### Problem description:
Rewrite the stretch from the start of the material through the line containing "Looking at the screenshot, I should 163,325.", substituting "Lower Hand" for "Raise Hand" and leaving everything else unchanged. Return only those lines.

[Rows showing where targets appear]
::::::::

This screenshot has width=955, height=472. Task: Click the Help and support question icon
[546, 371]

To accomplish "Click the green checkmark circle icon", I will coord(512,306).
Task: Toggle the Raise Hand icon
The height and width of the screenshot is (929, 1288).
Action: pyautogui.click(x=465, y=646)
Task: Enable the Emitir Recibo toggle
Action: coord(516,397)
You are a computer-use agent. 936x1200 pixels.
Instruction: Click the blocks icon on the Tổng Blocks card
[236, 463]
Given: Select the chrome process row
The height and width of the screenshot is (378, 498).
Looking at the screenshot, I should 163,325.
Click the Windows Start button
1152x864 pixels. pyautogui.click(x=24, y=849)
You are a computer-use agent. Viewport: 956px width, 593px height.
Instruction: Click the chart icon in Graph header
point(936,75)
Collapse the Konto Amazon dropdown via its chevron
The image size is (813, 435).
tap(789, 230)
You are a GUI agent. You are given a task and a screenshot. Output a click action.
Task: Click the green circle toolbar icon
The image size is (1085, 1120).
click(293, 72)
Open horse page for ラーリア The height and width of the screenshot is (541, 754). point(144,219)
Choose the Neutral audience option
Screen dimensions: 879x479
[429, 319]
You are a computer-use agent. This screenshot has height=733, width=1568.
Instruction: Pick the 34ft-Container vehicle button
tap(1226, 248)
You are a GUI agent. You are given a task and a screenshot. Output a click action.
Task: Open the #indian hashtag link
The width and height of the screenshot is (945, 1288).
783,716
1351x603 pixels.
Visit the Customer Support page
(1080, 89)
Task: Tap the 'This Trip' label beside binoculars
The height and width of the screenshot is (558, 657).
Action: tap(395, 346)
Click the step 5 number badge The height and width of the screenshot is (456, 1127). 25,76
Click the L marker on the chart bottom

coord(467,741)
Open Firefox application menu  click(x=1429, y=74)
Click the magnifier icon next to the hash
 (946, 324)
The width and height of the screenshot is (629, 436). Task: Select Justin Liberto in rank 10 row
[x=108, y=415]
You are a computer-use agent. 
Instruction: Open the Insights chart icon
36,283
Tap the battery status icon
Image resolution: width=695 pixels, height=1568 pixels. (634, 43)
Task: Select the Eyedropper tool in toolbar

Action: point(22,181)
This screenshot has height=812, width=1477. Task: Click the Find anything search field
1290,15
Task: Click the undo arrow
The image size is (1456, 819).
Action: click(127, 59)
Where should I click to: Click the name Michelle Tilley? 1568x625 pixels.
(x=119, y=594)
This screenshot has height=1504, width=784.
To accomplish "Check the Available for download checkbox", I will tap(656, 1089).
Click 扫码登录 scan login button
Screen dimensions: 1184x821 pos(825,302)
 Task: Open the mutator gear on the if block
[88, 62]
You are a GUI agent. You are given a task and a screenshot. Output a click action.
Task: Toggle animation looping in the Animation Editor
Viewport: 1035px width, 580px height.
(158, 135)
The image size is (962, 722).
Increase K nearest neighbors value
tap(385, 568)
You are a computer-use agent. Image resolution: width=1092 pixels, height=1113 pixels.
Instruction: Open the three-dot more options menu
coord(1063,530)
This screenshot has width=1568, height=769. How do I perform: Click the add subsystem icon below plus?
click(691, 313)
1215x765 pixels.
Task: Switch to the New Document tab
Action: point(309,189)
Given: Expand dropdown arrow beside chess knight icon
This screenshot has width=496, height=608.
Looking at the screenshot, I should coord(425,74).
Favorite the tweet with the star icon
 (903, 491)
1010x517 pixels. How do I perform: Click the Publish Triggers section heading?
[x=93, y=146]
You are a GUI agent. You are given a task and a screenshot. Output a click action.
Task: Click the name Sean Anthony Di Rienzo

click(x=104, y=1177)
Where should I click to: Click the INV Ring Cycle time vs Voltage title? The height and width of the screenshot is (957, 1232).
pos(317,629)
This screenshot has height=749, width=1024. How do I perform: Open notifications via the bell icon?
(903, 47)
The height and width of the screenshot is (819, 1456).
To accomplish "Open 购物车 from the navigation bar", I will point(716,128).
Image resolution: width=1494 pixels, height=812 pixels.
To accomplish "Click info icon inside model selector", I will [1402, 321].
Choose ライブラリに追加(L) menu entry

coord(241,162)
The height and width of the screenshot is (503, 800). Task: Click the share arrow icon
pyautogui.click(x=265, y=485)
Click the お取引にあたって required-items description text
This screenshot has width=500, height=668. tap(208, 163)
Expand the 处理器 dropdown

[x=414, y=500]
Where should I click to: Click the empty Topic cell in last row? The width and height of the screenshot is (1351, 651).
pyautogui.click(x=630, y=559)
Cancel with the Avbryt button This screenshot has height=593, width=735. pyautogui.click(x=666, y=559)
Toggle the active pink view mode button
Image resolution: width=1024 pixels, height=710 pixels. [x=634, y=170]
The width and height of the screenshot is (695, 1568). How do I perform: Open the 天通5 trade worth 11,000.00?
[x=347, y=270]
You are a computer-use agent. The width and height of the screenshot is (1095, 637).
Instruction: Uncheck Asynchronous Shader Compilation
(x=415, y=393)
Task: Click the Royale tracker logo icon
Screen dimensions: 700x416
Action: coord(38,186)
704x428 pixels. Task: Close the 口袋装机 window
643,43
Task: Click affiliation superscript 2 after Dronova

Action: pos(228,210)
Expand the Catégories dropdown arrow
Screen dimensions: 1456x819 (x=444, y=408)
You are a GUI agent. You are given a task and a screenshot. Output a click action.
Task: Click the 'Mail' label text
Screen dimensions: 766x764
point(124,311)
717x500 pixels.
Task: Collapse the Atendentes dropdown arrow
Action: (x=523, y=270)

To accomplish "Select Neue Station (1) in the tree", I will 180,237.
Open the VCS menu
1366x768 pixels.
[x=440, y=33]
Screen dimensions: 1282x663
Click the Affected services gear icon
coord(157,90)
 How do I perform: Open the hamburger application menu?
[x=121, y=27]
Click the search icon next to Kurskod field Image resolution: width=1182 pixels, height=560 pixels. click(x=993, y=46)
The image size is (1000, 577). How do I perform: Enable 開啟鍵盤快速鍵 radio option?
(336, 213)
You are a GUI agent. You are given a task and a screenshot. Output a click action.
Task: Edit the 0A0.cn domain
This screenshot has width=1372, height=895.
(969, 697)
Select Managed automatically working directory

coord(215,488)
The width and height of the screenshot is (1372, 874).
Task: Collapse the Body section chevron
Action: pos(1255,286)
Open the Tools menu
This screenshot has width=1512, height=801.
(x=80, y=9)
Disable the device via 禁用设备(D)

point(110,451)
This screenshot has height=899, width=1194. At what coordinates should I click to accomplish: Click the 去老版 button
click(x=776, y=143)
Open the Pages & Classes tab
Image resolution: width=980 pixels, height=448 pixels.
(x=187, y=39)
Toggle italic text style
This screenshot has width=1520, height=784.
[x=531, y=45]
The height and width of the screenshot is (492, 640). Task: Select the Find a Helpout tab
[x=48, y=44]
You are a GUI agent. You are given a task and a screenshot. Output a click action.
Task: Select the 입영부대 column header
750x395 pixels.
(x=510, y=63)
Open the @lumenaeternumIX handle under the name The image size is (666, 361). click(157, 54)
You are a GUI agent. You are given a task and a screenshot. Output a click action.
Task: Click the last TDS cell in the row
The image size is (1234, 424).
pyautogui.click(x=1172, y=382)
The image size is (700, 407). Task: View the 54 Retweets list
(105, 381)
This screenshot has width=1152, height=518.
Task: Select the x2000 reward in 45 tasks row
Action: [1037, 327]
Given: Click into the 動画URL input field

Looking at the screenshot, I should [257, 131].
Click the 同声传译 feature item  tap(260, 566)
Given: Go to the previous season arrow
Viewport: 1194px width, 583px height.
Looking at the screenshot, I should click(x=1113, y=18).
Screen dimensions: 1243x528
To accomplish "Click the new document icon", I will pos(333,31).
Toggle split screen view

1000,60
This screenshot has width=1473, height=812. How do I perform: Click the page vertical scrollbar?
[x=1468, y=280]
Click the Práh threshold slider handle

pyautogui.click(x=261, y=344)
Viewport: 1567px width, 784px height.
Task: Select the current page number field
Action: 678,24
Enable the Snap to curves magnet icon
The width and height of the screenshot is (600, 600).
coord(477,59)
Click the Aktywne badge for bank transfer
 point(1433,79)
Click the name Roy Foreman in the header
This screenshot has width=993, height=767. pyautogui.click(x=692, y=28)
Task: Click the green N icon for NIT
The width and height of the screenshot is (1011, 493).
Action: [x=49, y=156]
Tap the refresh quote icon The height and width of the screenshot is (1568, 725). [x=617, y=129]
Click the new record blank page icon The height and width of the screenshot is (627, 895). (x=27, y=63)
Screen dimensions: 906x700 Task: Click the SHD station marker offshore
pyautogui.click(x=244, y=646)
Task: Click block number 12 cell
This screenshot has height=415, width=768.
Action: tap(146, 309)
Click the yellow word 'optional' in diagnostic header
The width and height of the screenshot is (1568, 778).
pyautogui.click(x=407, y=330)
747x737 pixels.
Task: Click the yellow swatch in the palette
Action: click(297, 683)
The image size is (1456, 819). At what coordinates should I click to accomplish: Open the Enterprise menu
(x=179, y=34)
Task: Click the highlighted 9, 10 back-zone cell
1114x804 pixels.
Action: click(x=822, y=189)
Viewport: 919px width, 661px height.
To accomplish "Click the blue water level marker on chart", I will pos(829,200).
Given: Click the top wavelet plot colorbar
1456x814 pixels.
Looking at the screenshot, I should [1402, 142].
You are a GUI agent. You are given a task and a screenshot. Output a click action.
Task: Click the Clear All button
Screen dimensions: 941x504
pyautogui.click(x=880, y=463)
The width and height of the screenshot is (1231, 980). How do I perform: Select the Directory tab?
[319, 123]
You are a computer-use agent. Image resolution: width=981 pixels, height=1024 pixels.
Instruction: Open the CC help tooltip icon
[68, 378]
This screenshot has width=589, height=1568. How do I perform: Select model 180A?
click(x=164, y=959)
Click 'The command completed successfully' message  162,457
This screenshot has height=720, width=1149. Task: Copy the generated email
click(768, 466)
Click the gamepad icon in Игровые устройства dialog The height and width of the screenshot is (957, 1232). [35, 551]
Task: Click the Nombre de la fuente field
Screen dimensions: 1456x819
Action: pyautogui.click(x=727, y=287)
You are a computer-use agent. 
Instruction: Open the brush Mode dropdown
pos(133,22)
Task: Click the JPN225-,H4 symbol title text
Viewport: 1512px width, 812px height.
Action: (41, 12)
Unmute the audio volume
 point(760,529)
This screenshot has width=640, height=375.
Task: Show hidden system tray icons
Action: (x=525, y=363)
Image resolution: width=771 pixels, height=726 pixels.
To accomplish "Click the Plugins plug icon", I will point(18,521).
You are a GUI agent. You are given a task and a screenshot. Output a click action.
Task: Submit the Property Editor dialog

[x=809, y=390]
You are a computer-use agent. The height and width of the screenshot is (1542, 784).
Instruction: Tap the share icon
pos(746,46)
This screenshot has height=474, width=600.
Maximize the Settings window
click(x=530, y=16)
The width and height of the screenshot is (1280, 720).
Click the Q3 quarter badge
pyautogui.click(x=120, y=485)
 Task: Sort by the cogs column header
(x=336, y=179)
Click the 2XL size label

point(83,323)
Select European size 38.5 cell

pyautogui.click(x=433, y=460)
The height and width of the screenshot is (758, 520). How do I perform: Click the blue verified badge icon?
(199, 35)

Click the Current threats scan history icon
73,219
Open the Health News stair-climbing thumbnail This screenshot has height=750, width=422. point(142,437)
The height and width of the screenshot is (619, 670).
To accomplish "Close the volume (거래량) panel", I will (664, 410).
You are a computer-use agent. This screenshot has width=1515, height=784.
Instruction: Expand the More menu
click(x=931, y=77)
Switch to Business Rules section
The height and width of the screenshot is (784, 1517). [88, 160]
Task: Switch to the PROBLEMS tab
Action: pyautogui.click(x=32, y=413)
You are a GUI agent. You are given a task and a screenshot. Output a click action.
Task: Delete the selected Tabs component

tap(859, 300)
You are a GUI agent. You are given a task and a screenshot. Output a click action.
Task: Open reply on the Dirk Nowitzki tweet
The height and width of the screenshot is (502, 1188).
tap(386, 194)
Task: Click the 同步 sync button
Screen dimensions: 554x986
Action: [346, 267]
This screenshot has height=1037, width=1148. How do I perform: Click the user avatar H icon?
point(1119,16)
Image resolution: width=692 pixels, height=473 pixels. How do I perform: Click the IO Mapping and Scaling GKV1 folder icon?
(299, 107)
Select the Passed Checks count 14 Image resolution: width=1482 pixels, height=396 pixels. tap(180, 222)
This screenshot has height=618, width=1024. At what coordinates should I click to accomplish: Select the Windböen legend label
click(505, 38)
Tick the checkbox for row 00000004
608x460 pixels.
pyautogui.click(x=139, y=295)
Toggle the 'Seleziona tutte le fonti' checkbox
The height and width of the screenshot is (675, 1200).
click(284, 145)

::::::::

### Solution below:
This screenshot has width=955, height=472. Task: Click the Help and support question icon
[546, 371]

To accomplish "Click the green checkmark circle icon", I will coord(512,306).
Task: Toggle the Lower Hand icon
The height and width of the screenshot is (929, 1288).
Action: pyautogui.click(x=465, y=646)
Task: Enable the Emitir Recibo toggle
Action: coord(516,397)
You are a computer-use agent. 936x1200 pixels.
Instruction: Click the blocks icon on the Tổng Blocks card
[236, 463]
Given: Select the chrome process row
The height and width of the screenshot is (378, 498).
Looking at the screenshot, I should 163,325.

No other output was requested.